Edible Landscaping – A Tasty Part of A Beautiful Landscape

Published by ShreveportDesigner at 9:34 pm under Landscaping & Gardening

Edible Landscaping produces myriad varieties of unusual fruits such as dwarf pears, Pakistan and weeping mulberries, hardy kiwi, gooseberries and currants, edible dogwood and oriental persimmons, old varieties of apples, blueberries and figs.

Edible landscaping is a ingenious trend that incorporates edible plants into the permanent home landscape. I have two weeping mulberries planted to the southwest of my house, where I hope their mounding, weeping habit will obscure what little of the road I can still see. The fact that they bore fruit this year was icing on the cake.

The oriental persimmons bear large, apple-sized, orange persimmons late in the year, when there is little other color in the landscape. Gooseberries might be incorporated into that mixed shrub border between you and the neighbor. Figs can be coaxed into bearing very good fruit if given quite a lot of sun. And the “Avonblue” selection of blueberry only grows 3 feet tall with a 5 foot spread, making it adaptable to a mixed shrub border, or to a dedicated, if small, spot in the garden.

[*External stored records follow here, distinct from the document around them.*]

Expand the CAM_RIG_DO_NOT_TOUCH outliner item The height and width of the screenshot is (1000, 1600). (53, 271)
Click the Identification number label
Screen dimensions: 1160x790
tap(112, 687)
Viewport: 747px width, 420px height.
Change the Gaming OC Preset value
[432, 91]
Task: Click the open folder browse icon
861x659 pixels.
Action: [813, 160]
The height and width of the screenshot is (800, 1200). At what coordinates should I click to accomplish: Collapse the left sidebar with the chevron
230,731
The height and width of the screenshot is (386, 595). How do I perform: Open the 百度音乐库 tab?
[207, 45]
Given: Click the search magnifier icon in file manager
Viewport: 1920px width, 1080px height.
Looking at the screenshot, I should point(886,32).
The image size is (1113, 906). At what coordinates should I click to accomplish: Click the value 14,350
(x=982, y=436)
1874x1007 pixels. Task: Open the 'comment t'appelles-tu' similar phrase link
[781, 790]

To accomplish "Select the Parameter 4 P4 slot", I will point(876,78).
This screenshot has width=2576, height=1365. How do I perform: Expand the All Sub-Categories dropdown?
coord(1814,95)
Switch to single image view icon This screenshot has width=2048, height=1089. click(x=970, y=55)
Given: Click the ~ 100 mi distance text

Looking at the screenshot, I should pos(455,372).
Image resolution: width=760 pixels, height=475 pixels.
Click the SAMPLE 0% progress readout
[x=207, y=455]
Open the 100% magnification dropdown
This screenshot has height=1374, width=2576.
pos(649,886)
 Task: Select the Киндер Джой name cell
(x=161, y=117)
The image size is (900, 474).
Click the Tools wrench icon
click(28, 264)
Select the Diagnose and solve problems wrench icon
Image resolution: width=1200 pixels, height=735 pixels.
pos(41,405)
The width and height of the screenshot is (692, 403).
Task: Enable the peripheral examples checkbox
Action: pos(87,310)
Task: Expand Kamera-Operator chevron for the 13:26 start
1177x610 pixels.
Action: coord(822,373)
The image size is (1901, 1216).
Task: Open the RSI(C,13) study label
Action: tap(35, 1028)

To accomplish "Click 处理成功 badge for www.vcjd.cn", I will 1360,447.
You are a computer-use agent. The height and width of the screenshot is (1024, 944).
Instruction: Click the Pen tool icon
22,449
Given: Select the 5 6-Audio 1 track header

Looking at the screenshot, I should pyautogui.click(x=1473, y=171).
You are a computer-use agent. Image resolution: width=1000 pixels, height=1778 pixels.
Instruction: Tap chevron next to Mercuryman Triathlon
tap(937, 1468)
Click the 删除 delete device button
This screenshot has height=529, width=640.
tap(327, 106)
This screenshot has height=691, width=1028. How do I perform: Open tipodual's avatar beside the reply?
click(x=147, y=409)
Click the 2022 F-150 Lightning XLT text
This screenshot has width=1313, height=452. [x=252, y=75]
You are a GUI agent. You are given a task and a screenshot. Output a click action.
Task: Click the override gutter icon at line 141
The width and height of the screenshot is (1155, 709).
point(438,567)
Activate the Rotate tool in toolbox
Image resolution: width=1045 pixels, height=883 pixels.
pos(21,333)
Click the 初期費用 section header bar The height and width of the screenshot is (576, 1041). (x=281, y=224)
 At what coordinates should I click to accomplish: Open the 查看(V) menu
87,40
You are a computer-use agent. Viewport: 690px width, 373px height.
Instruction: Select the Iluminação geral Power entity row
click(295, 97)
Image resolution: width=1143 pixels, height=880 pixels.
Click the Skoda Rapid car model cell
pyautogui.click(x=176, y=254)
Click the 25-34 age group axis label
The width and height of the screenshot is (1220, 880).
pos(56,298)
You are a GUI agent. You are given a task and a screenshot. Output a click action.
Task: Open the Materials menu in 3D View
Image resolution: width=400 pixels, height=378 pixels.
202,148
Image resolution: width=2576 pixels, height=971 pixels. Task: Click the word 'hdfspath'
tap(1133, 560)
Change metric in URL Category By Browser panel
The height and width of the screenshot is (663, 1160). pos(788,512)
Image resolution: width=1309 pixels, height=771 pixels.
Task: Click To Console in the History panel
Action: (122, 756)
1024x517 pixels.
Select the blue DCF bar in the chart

The day lilies have been blooming profusely at every roadside site, and through them is growing, in several locations, the perennial, sweet pea. Something of a landscape weed, it is a beautiful one, especially when its rosy-pink flowers scramble though a stand of orange day lily. It produces an effect that is quintessentially summertime.

The perennial sweet pea is a much more heat-tolerant plant than the annual sweet pea that quits on the first blistering day. The perennial sweet pea will climb to a height of 9 feet if supported, but more often it is seen scrambling along banks, over fences or through day lilies.